• GIVEN RECORDS:
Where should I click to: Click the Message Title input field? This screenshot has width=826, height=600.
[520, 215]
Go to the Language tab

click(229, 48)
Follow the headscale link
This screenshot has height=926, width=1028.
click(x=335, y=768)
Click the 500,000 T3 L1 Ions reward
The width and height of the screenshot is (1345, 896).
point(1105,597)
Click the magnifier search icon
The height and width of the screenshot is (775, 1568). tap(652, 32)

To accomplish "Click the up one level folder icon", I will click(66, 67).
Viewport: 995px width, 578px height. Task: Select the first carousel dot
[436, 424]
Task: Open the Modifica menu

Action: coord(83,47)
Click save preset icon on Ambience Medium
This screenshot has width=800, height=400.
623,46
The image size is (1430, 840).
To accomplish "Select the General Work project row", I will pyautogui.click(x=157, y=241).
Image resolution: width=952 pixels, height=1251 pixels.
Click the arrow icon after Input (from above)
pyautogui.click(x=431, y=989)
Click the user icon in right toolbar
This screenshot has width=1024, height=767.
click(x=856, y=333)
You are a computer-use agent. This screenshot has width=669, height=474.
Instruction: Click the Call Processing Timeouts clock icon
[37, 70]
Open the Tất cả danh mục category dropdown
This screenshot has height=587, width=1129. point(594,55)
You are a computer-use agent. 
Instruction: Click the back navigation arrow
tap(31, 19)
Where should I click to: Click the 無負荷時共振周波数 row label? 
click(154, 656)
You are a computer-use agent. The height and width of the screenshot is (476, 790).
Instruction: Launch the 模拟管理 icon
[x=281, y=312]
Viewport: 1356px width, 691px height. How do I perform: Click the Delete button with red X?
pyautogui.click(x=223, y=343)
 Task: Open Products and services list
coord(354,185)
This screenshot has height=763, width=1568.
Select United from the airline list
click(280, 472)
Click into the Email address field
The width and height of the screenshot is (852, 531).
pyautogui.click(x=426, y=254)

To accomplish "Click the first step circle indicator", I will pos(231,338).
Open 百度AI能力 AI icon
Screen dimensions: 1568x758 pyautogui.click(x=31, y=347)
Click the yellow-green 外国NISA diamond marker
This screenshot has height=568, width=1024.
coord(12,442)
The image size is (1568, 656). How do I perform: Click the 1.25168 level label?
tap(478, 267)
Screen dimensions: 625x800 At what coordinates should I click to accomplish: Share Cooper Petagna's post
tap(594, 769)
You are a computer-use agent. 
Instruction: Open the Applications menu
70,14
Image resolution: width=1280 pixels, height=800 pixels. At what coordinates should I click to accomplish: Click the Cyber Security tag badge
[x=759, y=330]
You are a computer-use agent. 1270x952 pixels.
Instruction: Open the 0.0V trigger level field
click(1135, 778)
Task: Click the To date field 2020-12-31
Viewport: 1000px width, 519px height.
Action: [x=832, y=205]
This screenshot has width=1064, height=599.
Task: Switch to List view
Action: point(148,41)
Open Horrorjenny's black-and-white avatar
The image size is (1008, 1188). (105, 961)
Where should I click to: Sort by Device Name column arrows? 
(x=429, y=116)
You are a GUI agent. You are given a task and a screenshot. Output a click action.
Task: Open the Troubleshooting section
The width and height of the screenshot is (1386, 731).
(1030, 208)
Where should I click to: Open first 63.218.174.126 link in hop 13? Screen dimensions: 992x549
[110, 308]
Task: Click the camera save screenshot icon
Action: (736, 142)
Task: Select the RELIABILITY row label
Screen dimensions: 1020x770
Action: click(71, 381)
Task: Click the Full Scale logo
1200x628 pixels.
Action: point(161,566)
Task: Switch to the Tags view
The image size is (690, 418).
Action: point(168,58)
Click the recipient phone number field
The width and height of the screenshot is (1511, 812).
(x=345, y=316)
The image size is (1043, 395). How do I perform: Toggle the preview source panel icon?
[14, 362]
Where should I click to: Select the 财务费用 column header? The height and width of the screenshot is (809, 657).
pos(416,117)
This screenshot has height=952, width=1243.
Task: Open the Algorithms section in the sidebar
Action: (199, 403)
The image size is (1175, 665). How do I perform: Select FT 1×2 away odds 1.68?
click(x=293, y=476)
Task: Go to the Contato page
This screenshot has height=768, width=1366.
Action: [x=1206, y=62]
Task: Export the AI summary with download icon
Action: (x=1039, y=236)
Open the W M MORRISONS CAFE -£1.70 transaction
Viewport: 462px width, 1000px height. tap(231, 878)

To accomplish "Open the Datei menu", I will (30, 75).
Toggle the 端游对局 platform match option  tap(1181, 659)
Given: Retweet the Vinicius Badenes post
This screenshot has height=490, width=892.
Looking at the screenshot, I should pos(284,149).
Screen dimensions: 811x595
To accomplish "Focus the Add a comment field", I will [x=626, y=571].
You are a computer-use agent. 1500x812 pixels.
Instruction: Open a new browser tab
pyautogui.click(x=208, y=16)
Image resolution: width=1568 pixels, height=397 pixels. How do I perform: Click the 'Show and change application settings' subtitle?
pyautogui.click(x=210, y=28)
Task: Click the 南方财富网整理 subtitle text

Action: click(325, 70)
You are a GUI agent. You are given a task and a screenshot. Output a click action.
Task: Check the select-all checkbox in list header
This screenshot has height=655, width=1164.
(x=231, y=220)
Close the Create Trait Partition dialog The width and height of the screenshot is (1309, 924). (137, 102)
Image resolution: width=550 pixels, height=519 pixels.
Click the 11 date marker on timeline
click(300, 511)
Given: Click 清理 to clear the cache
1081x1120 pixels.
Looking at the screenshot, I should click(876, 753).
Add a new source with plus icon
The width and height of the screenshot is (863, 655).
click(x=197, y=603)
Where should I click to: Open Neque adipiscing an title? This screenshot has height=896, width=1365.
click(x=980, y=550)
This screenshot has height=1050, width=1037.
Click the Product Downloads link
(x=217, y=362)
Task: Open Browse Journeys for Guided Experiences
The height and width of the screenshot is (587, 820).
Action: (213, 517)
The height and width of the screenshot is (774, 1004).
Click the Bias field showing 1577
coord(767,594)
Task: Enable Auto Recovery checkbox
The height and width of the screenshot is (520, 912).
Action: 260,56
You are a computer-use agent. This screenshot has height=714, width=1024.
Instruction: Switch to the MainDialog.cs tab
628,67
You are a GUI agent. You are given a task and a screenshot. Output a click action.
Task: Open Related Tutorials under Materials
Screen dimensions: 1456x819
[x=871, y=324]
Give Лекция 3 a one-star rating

• WHAT THE TASK REQUIRES: Restate word for word the entries above, starting at the line with "Where should I click to: Open Neque" and ending at the line with "Task: Open Related Tutorials under Materials", inclusive, and no others.

• RESPONSE BOX:
Where should I click to: Open Neque adipiscing an title? This screenshot has height=896, width=1365.
click(x=980, y=550)
This screenshot has height=1050, width=1037.
Click the Product Downloads link
(x=217, y=362)
Task: Open Browse Journeys for Guided Experiences
The height and width of the screenshot is (587, 820).
Action: (213, 517)
The height and width of the screenshot is (774, 1004).
Click the Bias field showing 1577
coord(767,594)
Task: Enable Auto Recovery checkbox
The height and width of the screenshot is (520, 912).
Action: 260,56
You are a computer-use agent. This screenshot has height=714, width=1024.
Instruction: Switch to the MainDialog.cs tab
628,67
You are a GUI agent. You are given a task and a screenshot. Output a click action.
Task: Open Related Tutorials under Materials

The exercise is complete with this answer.